Task brief: Collect from the data below each line with "field".

Collection entries
■ ■ ■ ■ ■ ■ ■

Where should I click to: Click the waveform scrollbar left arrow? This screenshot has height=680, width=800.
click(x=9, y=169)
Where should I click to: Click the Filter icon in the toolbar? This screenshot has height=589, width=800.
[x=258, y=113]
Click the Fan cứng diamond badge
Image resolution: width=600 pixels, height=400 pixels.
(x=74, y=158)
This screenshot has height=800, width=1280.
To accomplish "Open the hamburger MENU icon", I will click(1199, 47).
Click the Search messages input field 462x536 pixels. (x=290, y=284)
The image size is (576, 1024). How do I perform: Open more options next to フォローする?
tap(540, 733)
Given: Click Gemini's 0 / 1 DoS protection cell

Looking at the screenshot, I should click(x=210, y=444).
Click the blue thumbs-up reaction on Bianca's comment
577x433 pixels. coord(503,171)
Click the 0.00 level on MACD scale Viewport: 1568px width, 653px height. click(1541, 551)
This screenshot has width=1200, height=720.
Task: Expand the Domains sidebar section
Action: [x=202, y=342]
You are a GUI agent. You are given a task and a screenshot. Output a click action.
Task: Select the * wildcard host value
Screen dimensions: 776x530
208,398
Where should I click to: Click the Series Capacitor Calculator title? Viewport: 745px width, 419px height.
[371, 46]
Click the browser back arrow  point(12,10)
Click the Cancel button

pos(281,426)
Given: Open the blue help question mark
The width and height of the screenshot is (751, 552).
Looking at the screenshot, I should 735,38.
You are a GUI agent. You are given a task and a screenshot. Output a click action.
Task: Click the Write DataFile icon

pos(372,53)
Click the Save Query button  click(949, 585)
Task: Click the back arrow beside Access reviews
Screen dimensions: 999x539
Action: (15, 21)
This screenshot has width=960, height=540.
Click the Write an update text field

■ ■ ■ ■ ■ ■ ■

Exercise output:
Click the Search messages input field 462x536 pixels. (x=290, y=284)
Click the Write an update text field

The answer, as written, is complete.